Novo sistema do CNJ acelera bloqueio judicial de contas bancárias
Projeto-piloto do Sisbajud permite retenção contínua de valores em contas de devedores por até um ano, visando maior eficiência na recuperação de dívidas.
Pontos principais
- O novo sistema reduz o tempo de execução de ordens judiciais para até duas horas.
- Bloqueios podem ser mantidos por até um ano, alcançando novos depósitos na conta.
- Cinco instituições participam da fase inicial: Caixa, Banco do Brasil, Itaú, Nubank e XP.

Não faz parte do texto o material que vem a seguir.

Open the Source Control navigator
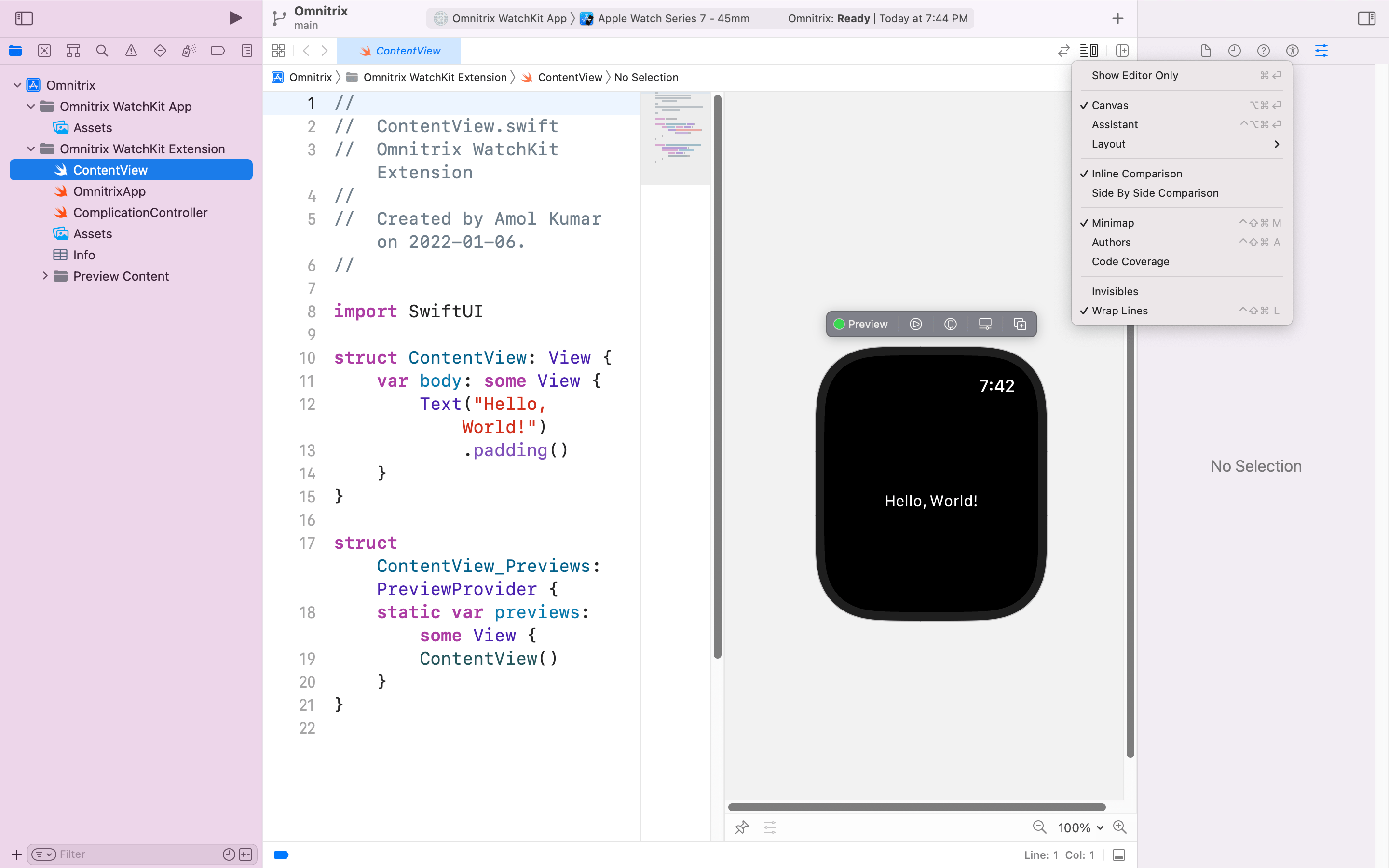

- A legislação preserva a proteção de salários e poupanças de até 40 salários mínimos.
O Conselho Nacional de Justiça (CNJ) implementou um projeto-piloto no sistema Sisbajud que altera significativamente a dinâmica de cobranças judiciais no Brasil. A nova funcionalidade permite que o bloqueio de ativos financeiros ocorra em até duas horas após a ordem judicial, com a possibilidade de manter a retenção de valores de forma contínua por um período de até um ano. Essa medida visa impedir a ocultação de patrimônio e aumentar a eficácia na recuperação de créditos em processos judiciais. Embora a tecnologia agilize o processo, o CNJ ressalta que as proteções legais permanecem vigentes, garantindo a impenhorabilidade de verbas como salários, aposentadorias e poupanças limitadas a 40 salários mínimos. Caso ocorram bloqueios indevidos sobre esses valores, a recomendação é que o devedor busque orientação jurídica imediata para solicitar o desbloqueio.